(Extracted records)
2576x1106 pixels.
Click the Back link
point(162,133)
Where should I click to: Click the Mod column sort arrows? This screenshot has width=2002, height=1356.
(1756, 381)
(End Extracted records)
Give back all the data exactly as it was written.

• _Worked solution_
2576x1106 pixels.
Click the Back link
point(162,133)
Where should I click to: Click the Mod column sort arrows? This screenshot has width=2002, height=1356.
(1756, 381)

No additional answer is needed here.